Ya en esta identificación de actores hay un avance y enriquecimien­to con respecto a los trabajos coetáneos de la Dependencia, que solo cortaban bloques monolíticos, como por ejemplo ocurría con Alejan­dro Rofman, cuya obra tenía el mismo alcance histórico y geográfico que la de su coterráneo.[41] Pero además de los agentes económicos, dife­renció y coloreó Romero dentro de ese fresco burgués, diversos actores y formas sociales de las metrópolis de entre siglos: desde los dictadores brutales pero progresistas como Díaz en México, Machado en Cuba y Gómez en Venezuela, hasta los más retrógrados, como el Estrada Cabrera de El señor presidente (1946); los extranjerizados petimetres y los calaveras de las familias patricias que frecuentaban los clubes en las novelas de Julián Martel y Blanco Fombona; la “clase media” que ya cobraba conciencia y fisonomía en medio del empuje burgués, así como “la mala vida marginal” que ganaba terreno en los conventillos de Buenos Aires y en los cortijos de Río, adquiriendo rostros dramá­ticamente emblemáticos como El roto (1920) de Edwards Bello en las callampas de Santiago.[42] Es un abigarrado fresco burgués que arropa –como en el gran mural del “Sueño de una tarde de domingo en La Alameda”, de Rivera– la contrastante diversidad de actores y motivos de la Latinoamérica de entre siglos.

Otra de las contribuciones de Romero al retratar esa burguesía estriba en los recursos de esta para invocar el mito metropolitano que permitiría transmutar “la gran aldea” en metrópoli –según la muy por­teña y recurrente imagen del autor–. Esa transmutación no solo se da a través de la erudita ilustración que Romero hace del “ejemplo del ba­rón de Haussmann” y del “estilo francés”, sino de muchas otras formas y referencias que son características del muralismo romeriano, desde las tertulias de los clubes hasta la arquitectura academicista.[43] A través de esa faz imaginaria que mencionaba Le Goff para la reconstrucción de las mentalidades, aparecen en el gran mural burgués latinoamerica­no las recreaciones literarias de la metrópoli finisecular, desde La gran aldea (1882) hasta la Santa (1901-3) de Gamboa. Son referencias de ambientes, situaciones y personajes que Romero combina de manera poco ortodoxa en términos literarios, pero magistralmente en términos urbanos, para dar unidad y relieve al gran episodio que le interesa con­catenar. La reconstrucción entre histórica e imaginaria se logra así, me­diante un balance entre “rigor de análisis y plasticidad de tratamiento”, donde “se esconde el secreto del placer que nace con la lectura de sus libros”, como hace notar Astarita.[44]

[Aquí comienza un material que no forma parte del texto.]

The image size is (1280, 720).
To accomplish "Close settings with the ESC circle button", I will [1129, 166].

Confirmando la observación de Le Goff de que la obra de Rome­ro está marcada por un “perpetuo cambio” que lleva a la revolución,[45] debe advertirse que dentro de la dinámica de la ciudad burguesa está ya también el germen de su mutación. En este sentido el grupo abanderado iba a ser la clase media gestada desde finales del XIX en sociedades de gran inmigración del Cono Sur y México, más que en los países andinos y caribeños. Esa clase media en fragua cobró ciu­dadanía en las reformas radicalistas de Madero en México, de Alem e Irigoyen en Argentina, de Batlle y Ordóñez en Uruguay, hasta las del primer Alessandri en Chile.[46] Como dijo este ultimo en su discurso de abril de 1920, al aceptar su candidatura a la presidencia:

Quiero ser una amenaza para los espíritus reaccionarios, para los que resisten toda reforma justa y necesaria… Yo quiero ser una amenaza para los que se alzan contra los principios de justicia y de derecho; quiero ser una amenaza para todos aquellos que permanecen ciegos, sordos y mudos ante las revolu­ciones del momento histórico presente…[47]

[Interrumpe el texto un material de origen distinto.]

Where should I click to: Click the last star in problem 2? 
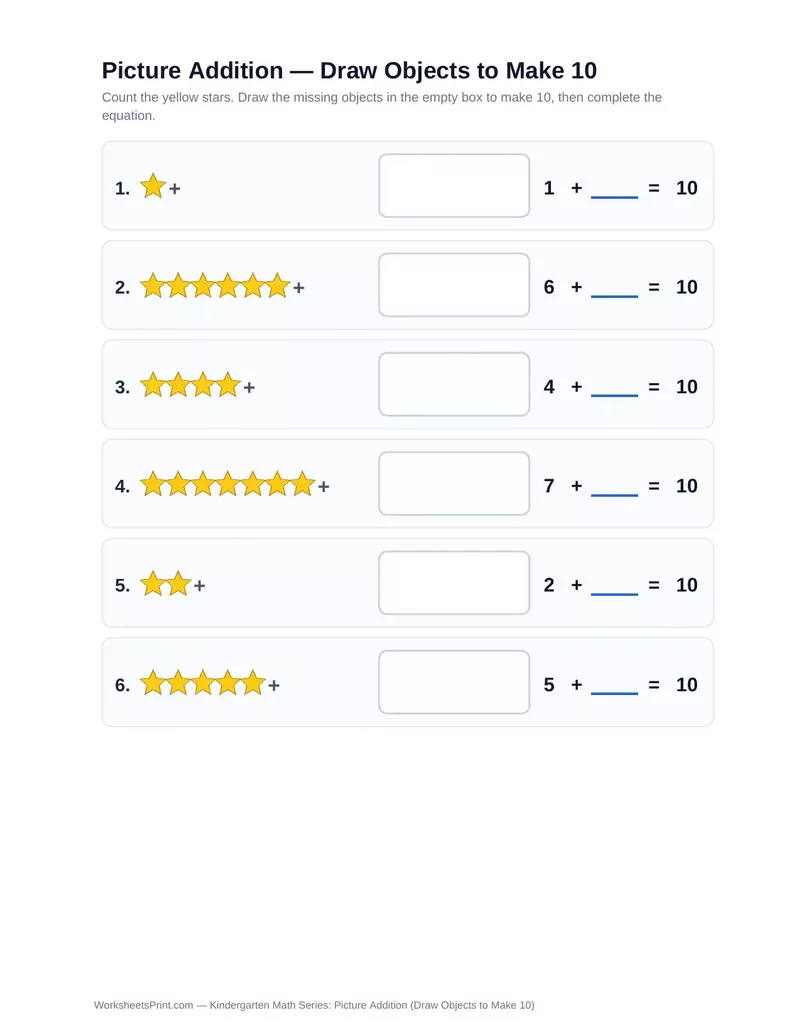pos(278,286)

Era la desafiante voz de la clase media urbanizada, que junto a los sectores inmigrantes provenientes del campo y del exterior, lleva­raron a la crisis del proyecto, y la mentalidad burguesa hacia los años de la Gran Depresión.

El fresco de la masa latinoamericana

Detonando nuevamente el concepto de revolución, Romero ubicará la cristalización de la masa en medio del agravamiento de las tensiones entre campo y ciudad desde finales de los años 1920, cuando los cam­bios fueron catalizados en América Latina por la crisis financiera; en­tonces “los problemas urbanos se multiplicaron por el crecimiento de­mográfico, por la diferenciación social y, a veces, por la diferenciación ideológica entre los grupos”.[48] Se constituyó a la sazón, una masa que hizo que las urbes dejaran “de ser estrictamente ciudades para transfor­marse en una yuxtaposición de guetos, incomunicados y anómicos”.[49] Toda esta movilidad, diferenciación y anomia eran rasgos que la filoso­fía culturalista alemana primero, y la sociología urbana norteamericana después, ubicaban como sintomáticos de la modernidad industrial que arrancara desde mediados del siglo XIX. Dentro de ese gran fresco secular, Romero contrapone las burguesías que “se adhirieron a la ideo­logía de la sociedad de consumo y procuraron impulsar el desarrollo heterónomo de las metrópolis”, frente a la masa que termina consti­tuida por “la vasta muchedumbre de marginales que hicieron insepa­rable la imagen de la metrópoli moderna de la de los rancheríos que la rodeaban”.[50] Esto supuso, como rasgo propiamente latinoamericano aportado por Romero, una polarización en el concepto de masa a lo largo de metropolitanización del siglo XX, como ya veremos.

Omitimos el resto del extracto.